Among these 12 participants, a single dose of CB-011 resulted in an overall response rate of 92%, with 75% of people showing a complete response, or no signs of cancer, and 83% showing at least a very good partial response, or cancer reduction.
Most patients with evaluable data (91%) were negative for minimal residual disease or MRD, defined as a very small number of cancer cells that remain in the body after treatment. Having such cells still in the body can increase the risk of relapse.
In addition, seven of the patients (nearly 60%) were still experiencing at least a very good partial response at six months or more after treatment.
The 450 million cells dose was therefore selected for the trial’s dose-expansion portion, where more patients will be treated with the therapy at that dose.
[CB-011 is] delivering on the promise of CAR T-cell therapies.
Overall, the therapy was safe and well-tolerated, with manageable adverse events. The most commonly reported adverse events in the group of 35 patients were infections (49%) and cytokine release syndrome (31%), which is an inflammatory reaction.

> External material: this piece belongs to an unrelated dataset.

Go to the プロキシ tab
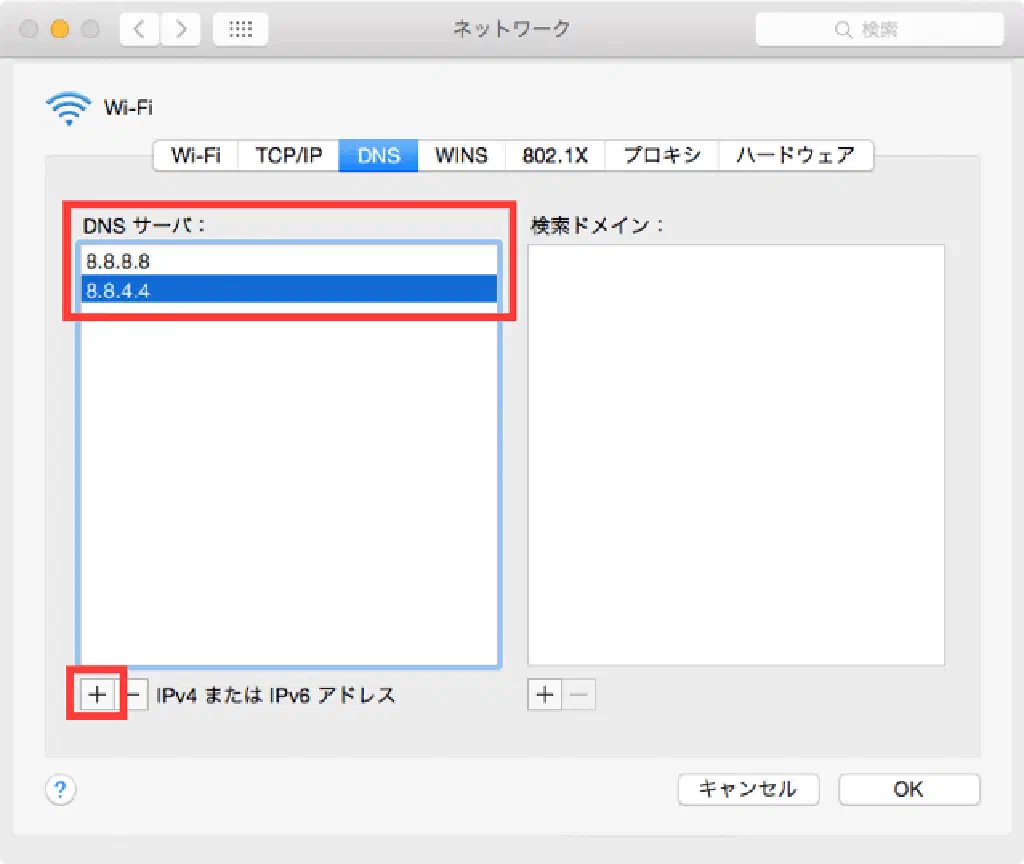This screenshot has width=1024, height=864. tap(662, 156)
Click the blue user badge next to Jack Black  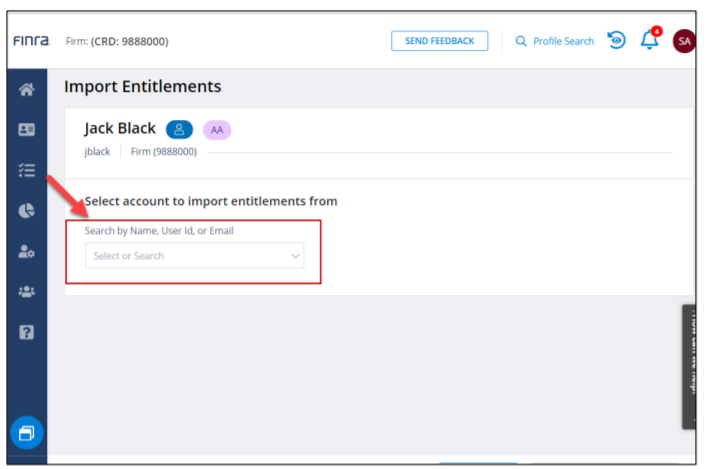coord(179,129)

The results also showed that a greater CB-011 expansion within the patient’s body was associated with better responses, and that patients experienced fast recovery of immune cells, “reinstating their natural immunity and contributing to this impressive favorable safety profile,” according to Rossi.

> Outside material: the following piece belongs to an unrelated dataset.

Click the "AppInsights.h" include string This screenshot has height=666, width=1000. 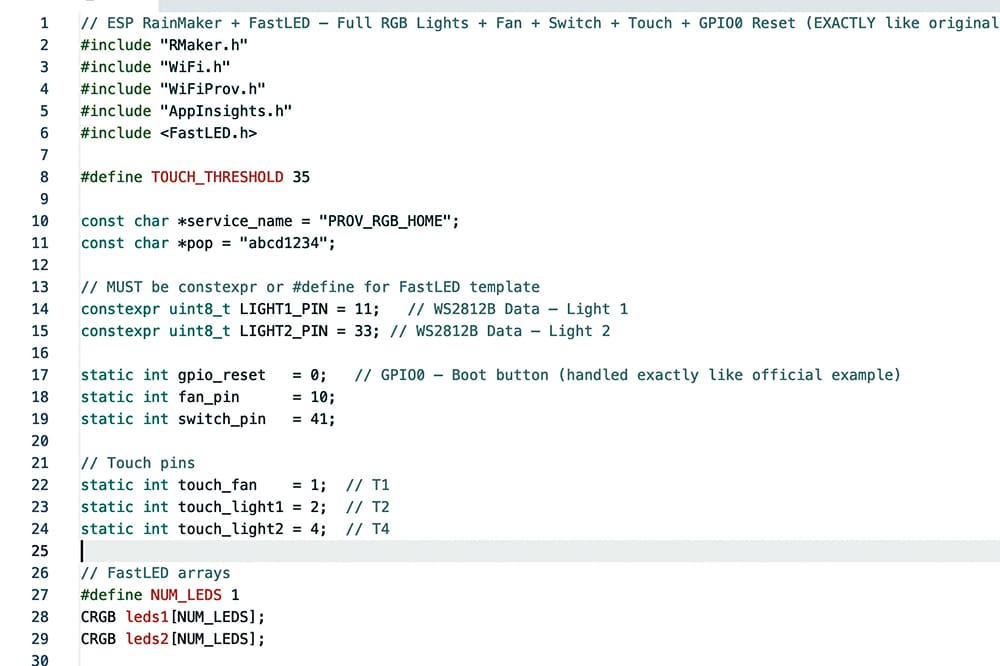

“Balancing this [CAR T-cell] activity with a rapid recovery [of natural immune activity] is really a unique profile that we see with Caribou’s allogeneic CAR-T programs,” Rossi said in the webcast.
The company is also developing CB-010, which is similar to CB-011, but is designed to target CD19, a protein found on the cancer cells implicated in large B-cell lymphoma, another type of blood cancer.
According to Rachel Haurwitz, PhD, president and CEO of Caribou, who spoke during the webcast, both treatments “are delivering on the promise of CAR T-cell therapies.”